[Saved entries]
::::
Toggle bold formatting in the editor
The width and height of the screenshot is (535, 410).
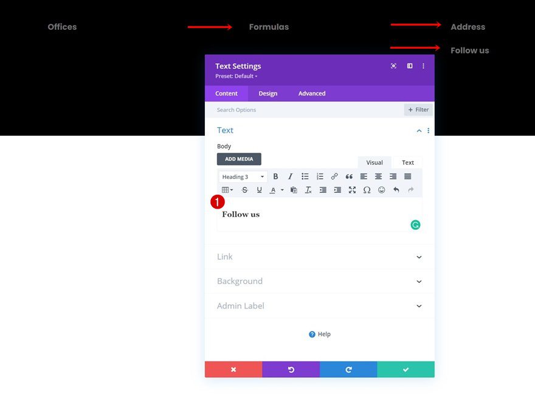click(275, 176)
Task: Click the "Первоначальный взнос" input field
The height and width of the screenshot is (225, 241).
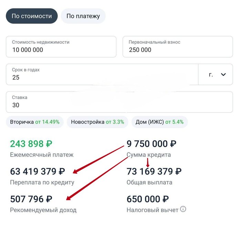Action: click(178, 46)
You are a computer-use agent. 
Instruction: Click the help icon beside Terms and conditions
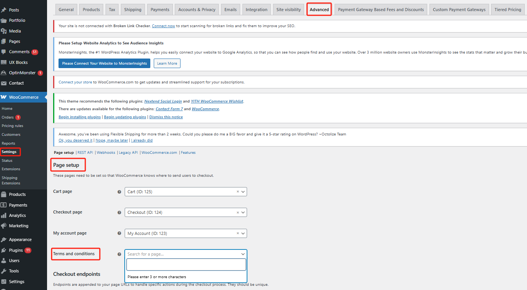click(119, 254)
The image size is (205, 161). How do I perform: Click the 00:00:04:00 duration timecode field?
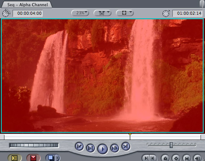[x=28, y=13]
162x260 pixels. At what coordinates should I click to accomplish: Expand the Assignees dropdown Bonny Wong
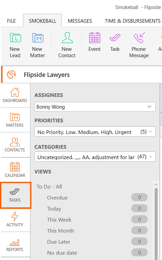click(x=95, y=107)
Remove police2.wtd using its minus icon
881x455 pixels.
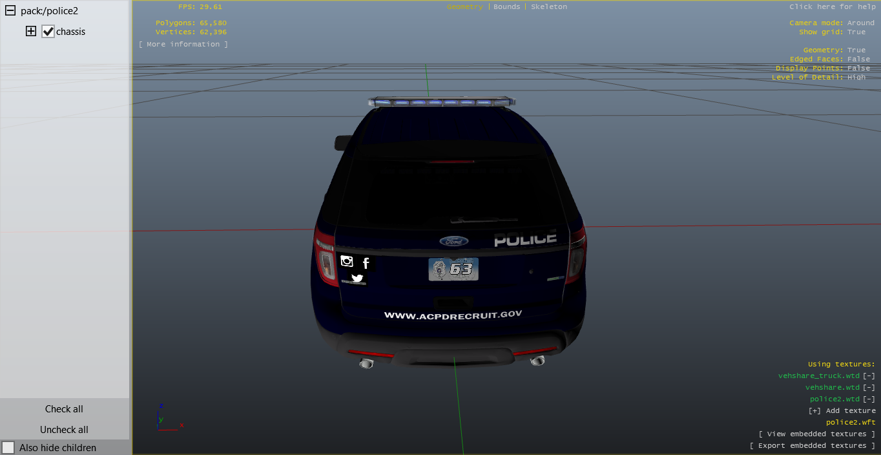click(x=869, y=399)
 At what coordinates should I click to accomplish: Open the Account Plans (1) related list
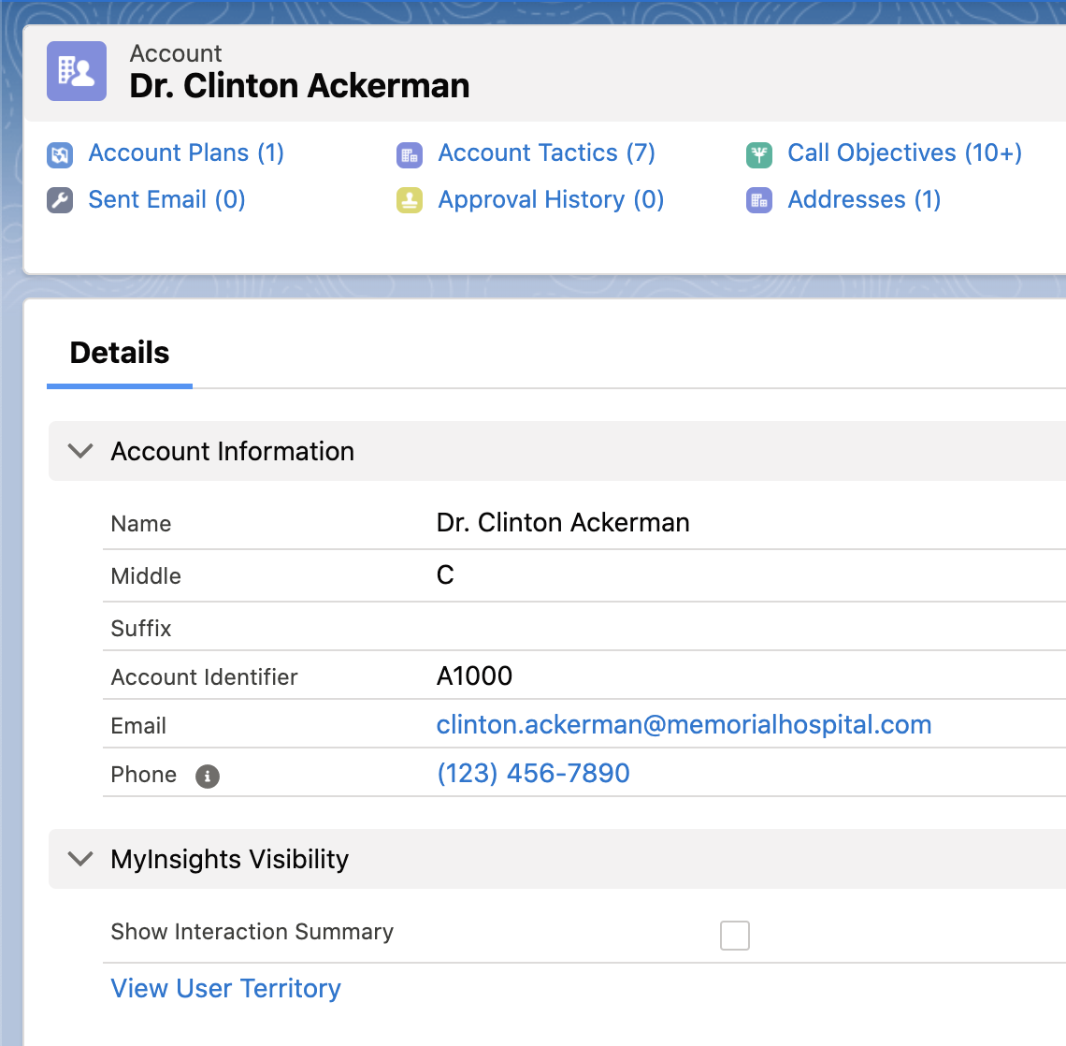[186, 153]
::::
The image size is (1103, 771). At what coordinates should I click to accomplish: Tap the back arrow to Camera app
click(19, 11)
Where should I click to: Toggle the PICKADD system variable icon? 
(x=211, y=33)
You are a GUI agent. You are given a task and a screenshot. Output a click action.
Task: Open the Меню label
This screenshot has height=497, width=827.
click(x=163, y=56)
::::
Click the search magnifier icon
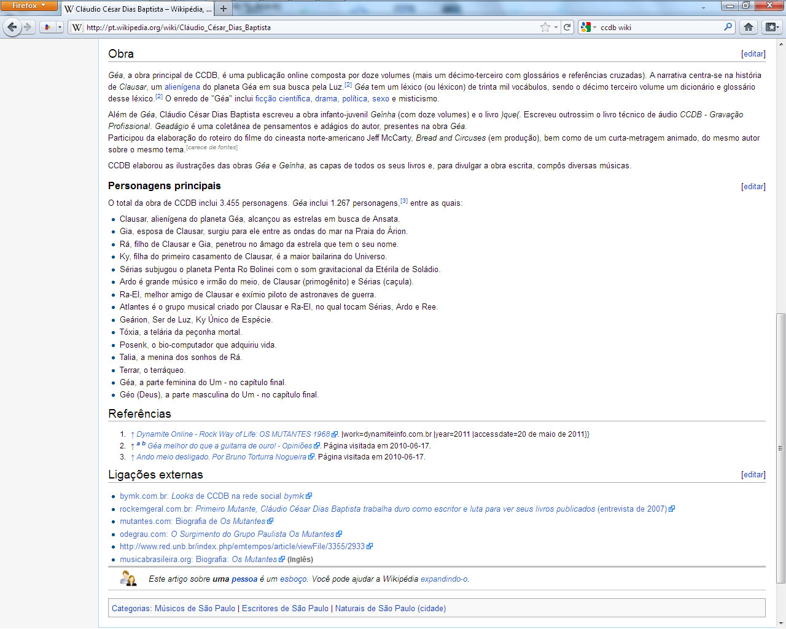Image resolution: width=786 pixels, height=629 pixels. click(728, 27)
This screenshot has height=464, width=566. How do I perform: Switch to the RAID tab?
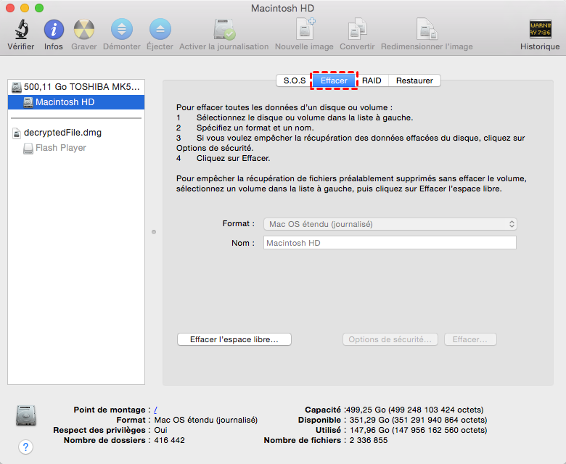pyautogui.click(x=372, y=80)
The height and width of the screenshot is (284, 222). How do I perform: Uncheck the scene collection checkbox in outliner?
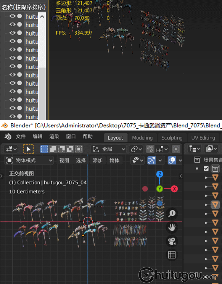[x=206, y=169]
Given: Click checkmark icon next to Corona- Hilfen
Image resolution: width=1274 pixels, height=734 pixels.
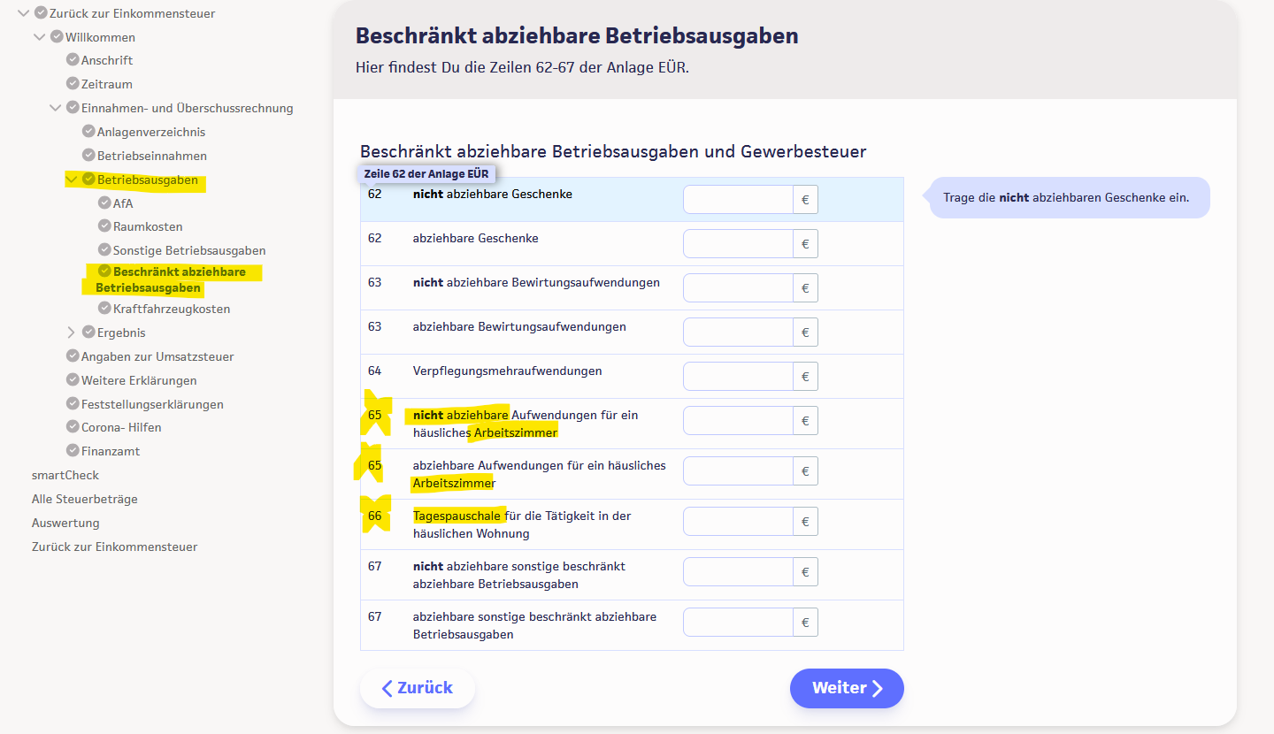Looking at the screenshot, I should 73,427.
::::
* [WORK INSTRUCTIONS] Each line of the entries above that contains "agent" is to be copied.

* [EXERCISE SOLUTION]
You are a computer-use agent. 
You are a GUI agent. You are given a task and a screenshot. Output a click action.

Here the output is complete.